La responsabilidad de Ciudadanos

La crisis de Ciudadanos está directamente relacionada con el fin de la 'inocencia' de la llamada "nueva política"

En los últimos días, Ciudadanos (Cs) se ha sumido en una crisis interna que está poniendo incluso en peligro la viabilidad de un proyecto político que llegó a considerarse como alternativa de gobierno hace apenas unos meses. En resumen, se enfrentan dos facciones: una que encabeza el líder de Cs, Albert Rivera, que pretende seguir con una política de derechización del partido y de negativa a la investidura como presidente del Gobierno del socialista Pedro Sánchez; y la otra, protagonizada por los elementos más liberales, entre ellos Luis Garicano, que quiere levantar el veto al PSOE y devolver al partido a sus principios fundacionales, más centrados y sin la obsesión por asaltar el electorado tradicional de la derecha. Por ahora, la batalla ha provocado la dimisión de dos pesos pesados de Ciudadanos, como el diputado y portavoz de Economía, Toni Roldán, y el eurodiputado Javier Nart, además de algún líder regional. Sin embargo, Rivera sigue manteniendo por ahora el apoyo de gran parte de la Ejecutiva de la formación naranja, aunque nadie sabe cuál puede ser la deriva de esta crisis en las próximas horas.
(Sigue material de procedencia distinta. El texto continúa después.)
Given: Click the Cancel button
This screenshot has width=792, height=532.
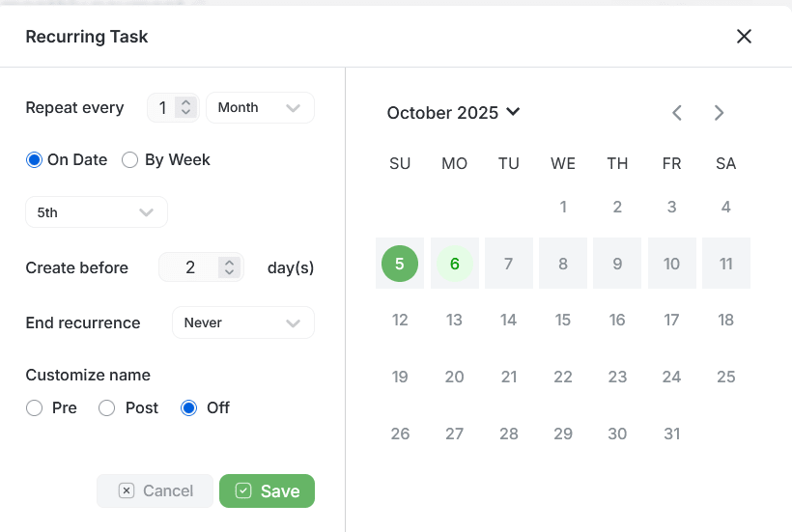Looking at the screenshot, I should (x=155, y=490).
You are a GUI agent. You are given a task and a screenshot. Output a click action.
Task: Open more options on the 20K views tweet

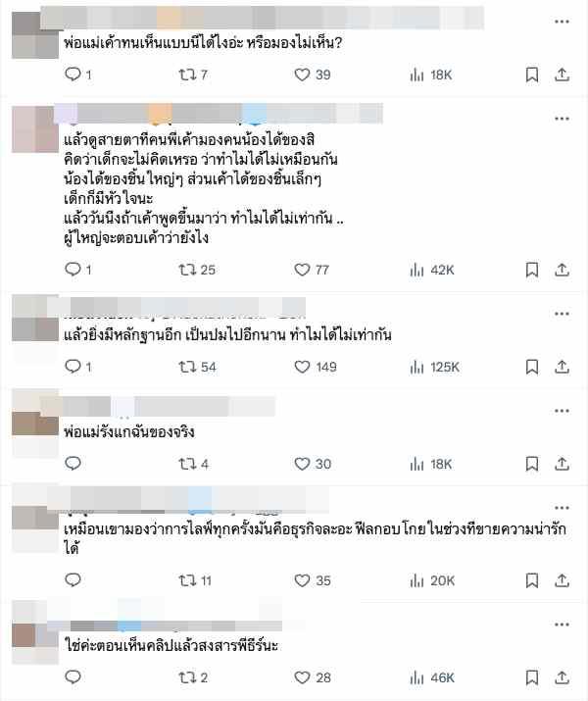pos(562,508)
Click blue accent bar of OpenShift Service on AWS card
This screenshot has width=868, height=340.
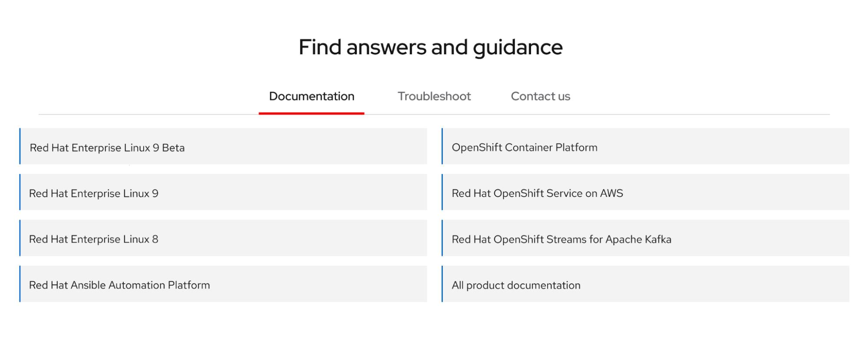tap(442, 192)
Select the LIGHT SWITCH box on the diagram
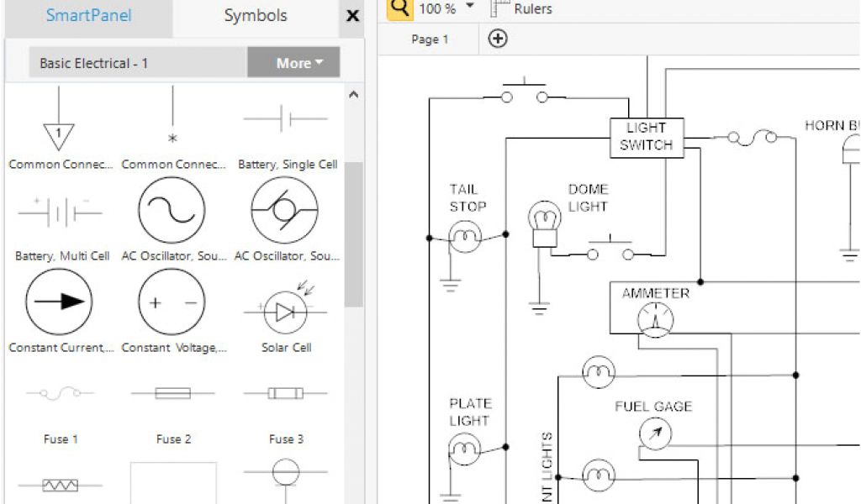The image size is (861, 504). (646, 136)
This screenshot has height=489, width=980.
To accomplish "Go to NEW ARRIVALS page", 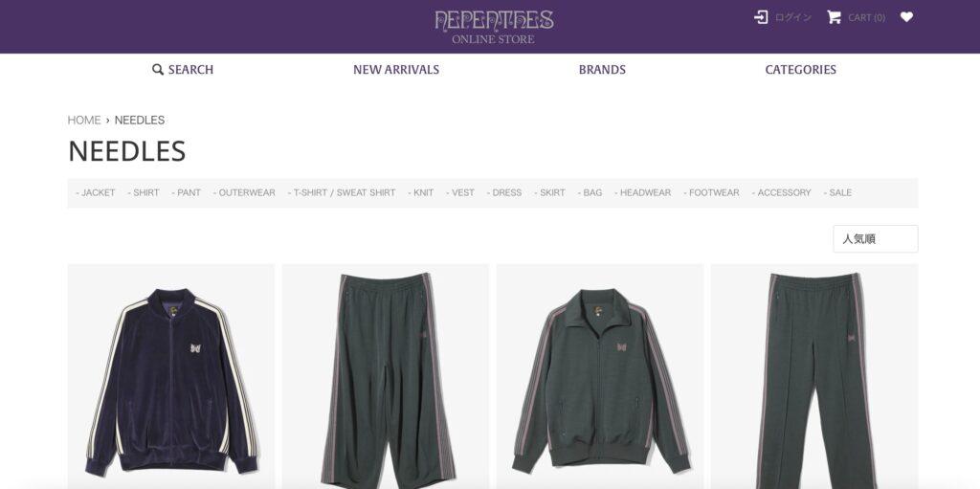I will coord(396,70).
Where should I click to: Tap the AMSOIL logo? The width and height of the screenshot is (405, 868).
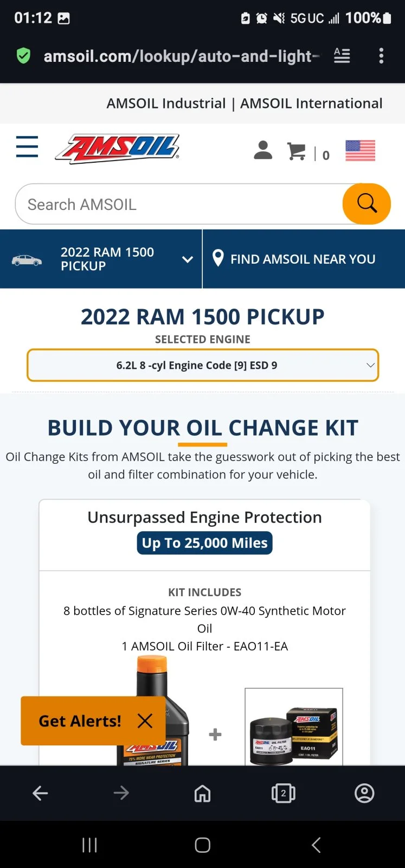click(117, 149)
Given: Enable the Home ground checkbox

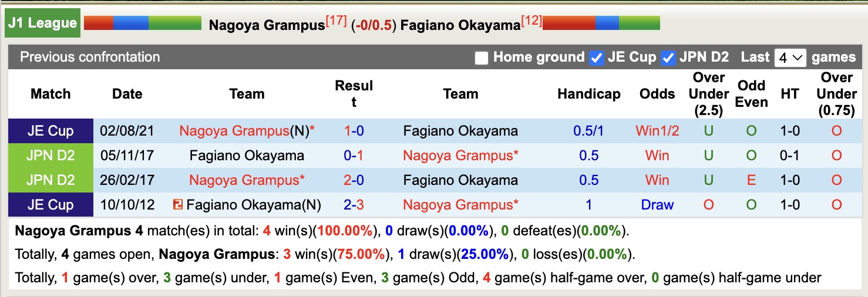Looking at the screenshot, I should [x=482, y=58].
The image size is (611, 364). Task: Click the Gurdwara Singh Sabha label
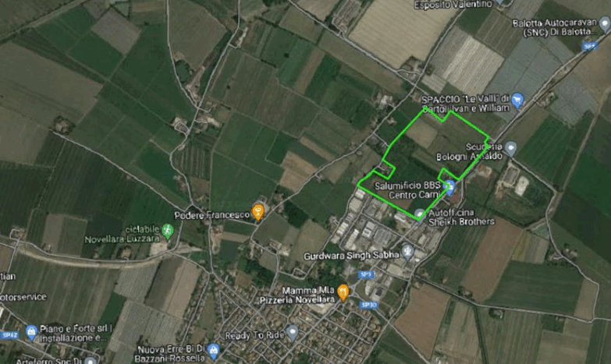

La situación de Cs está directamente relacionada con el fin de la inocencia de la llamada, quizás con demasiado optimismo, "nueva política", un fenómeno surgido del desprestigio de los partidos tradicionales a raíz de la gran crisis económica. Sus dos grandes exponentes, Cs y Podemos, no han alcanzado sus objetivos en las últimas elecciones y han quedado relegados a formaciones minoritarias, pero con gran capacidad de influencia política debido a la fragmentación actual del Parlamento. Por tanto, Cs debe darse cuenta de que, por ahora, su objetivo de dar el sorpasso al PP y convertirse en el partido líder la derecha española ha fracasado, y que lo que le conviene es hacer valer sus cartas e influencia para mostrarse como lo que fue en un principio: un partido con una fuerte conciencia nacional, pero política, social y económicamente liberal, incluso con ribetes socialdemócratas. Ante todo, debe levantar el absurdo y pernicioso veto al PSOE y facilitar la investidura de Pedro Sánchez como presidente del Gobierno con dos objetivos: dar estabilidad al país y evitar una vuelta a las urnas; e impedir cualquier tipo de influencia de fuerzas independentistas en el futuro Ejecutivo.

Ciudadanos nació como un partido para hacer frente a un crecido nacionalismo catalán en unos momentos en que PP y PSOE parecían haber perdido el norte y la iniciativa. Ahora, lo lógico y coherente sería que evitase que el secesionismo siguiese condicionando la vida nacional.